WORK ORDER: Each of the following records is to be printed verbatim.

Stored data
--------------------

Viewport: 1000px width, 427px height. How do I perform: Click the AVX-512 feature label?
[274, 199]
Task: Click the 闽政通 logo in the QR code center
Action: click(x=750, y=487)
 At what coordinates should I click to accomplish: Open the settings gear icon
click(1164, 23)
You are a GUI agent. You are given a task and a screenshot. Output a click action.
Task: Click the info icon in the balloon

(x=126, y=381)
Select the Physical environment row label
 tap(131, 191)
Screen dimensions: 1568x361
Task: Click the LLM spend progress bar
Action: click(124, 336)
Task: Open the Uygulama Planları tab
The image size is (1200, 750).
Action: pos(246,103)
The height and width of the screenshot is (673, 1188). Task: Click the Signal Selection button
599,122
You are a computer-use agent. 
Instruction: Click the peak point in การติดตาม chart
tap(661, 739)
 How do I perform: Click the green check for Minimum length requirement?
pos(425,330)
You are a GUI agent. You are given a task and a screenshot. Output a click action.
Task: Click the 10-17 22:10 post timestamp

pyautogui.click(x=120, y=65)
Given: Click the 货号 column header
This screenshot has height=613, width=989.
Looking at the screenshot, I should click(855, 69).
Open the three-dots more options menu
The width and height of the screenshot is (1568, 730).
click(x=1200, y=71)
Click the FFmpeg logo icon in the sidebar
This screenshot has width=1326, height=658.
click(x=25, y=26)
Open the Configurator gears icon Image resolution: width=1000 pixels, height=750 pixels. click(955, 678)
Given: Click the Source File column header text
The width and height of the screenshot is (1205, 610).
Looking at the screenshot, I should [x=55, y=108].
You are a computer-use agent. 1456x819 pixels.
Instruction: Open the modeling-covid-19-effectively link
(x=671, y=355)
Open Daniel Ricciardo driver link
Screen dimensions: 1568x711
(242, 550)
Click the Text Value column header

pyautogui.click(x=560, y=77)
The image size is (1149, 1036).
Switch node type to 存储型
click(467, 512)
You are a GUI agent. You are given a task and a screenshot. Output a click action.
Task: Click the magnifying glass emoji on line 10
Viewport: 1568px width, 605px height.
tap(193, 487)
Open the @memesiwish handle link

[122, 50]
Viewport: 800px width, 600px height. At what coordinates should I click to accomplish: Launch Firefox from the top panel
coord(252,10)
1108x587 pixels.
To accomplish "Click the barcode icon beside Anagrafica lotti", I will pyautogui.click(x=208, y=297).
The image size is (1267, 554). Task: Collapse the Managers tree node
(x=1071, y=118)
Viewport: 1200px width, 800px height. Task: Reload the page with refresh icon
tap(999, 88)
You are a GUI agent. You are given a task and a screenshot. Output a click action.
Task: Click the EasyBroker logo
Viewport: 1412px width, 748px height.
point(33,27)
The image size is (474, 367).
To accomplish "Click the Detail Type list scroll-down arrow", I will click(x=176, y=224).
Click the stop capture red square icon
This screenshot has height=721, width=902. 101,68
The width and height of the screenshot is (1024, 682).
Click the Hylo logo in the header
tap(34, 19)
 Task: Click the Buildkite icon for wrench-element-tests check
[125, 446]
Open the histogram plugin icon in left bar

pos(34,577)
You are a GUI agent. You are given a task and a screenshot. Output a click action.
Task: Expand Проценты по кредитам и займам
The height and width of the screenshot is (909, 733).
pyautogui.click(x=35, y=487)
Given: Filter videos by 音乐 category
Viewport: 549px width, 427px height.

--------------------

RESPONSE BOX:
Viewport: 1000px width, 427px height. How do I perform: Click the AVX-512 feature label?
[274, 199]
Task: Click the 闽政通 logo in the QR code center
Action: click(x=750, y=487)
 At what coordinates should I click to accomplish: Open the settings gear icon
click(1164, 23)
You are a GUI agent. You are given a task and a screenshot. Output a click action.
Task: Click the info icon in the balloon

(x=126, y=381)
Select the Physical environment row label
 tap(131, 191)
Screen dimensions: 1568x361
Task: Click the LLM spend progress bar
Action: click(124, 336)
Task: Open the Uygulama Planları tab
The image size is (1200, 750).
Action: pos(246,103)
The height and width of the screenshot is (673, 1188). Task: Click the Signal Selection button
599,122
You are a computer-use agent. 
Instruction: Click the peak point in การติดตาม chart
tap(661, 739)
 How do I perform: Click the green check for Minimum length requirement?
pos(425,330)
You are a GUI agent. You are given a task and a screenshot. Output a click action.
Task: Click the 10-17 22:10 post timestamp

pyautogui.click(x=120, y=65)
Given: Click the 货号 column header
This screenshot has height=613, width=989.
Looking at the screenshot, I should click(855, 69).
Open the three-dots more options menu
The width and height of the screenshot is (1568, 730).
click(x=1200, y=71)
Click the FFmpeg logo icon in the sidebar
This screenshot has width=1326, height=658.
click(x=25, y=26)
Open the Configurator gears icon Image resolution: width=1000 pixels, height=750 pixels. click(955, 678)
Given: Click the Source File column header text
The width and height of the screenshot is (1205, 610).
Looking at the screenshot, I should [x=55, y=108].
You are a computer-use agent. 1456x819 pixels.
Instruction: Open the modeling-covid-19-effectively link
(x=671, y=355)
Open Daniel Ricciardo driver link
Screen dimensions: 1568x711
(242, 550)
Click the Text Value column header

pyautogui.click(x=560, y=77)
The image size is (1149, 1036).
Switch node type to 存储型
click(467, 512)
You are a GUI agent. You are given a task and a screenshot. Output a click action.
Task: Click the magnifying glass emoji on line 10
Viewport: 1568px width, 605px height.
tap(193, 487)
Open the @memesiwish handle link

[122, 50]
Viewport: 800px width, 600px height. At what coordinates should I click to accomplish: Launch Firefox from the top panel
coord(252,10)
1108x587 pixels.
To accomplish "Click the barcode icon beside Anagrafica lotti", I will pyautogui.click(x=208, y=297).
The image size is (1267, 554). Task: Collapse the Managers tree node
(x=1071, y=118)
Viewport: 1200px width, 800px height. Task: Reload the page with refresh icon
tap(999, 88)
You are a GUI agent. You are given a task and a screenshot. Output a click action.
Task: Click the EasyBroker logo
Viewport: 1412px width, 748px height.
point(33,27)
The image size is (474, 367).
To accomplish "Click the Detail Type list scroll-down arrow", I will click(x=176, y=224).
Click the stop capture red square icon
This screenshot has height=721, width=902. 101,68
The width and height of the screenshot is (1024, 682).
Click the Hylo logo in the header
tap(34, 19)
 Task: Click the Buildkite icon for wrench-element-tests check
[125, 446]
Open the histogram plugin icon in left bar

pos(34,577)
You are a GUI agent. You are given a task and a screenshot. Output a click action.
Task: Expand Проценты по кредитам и займам
The height and width of the screenshot is (909, 733).
pyautogui.click(x=35, y=487)
Given: Filter videos by 音乐 category
Viewport: 549px width, 427px height.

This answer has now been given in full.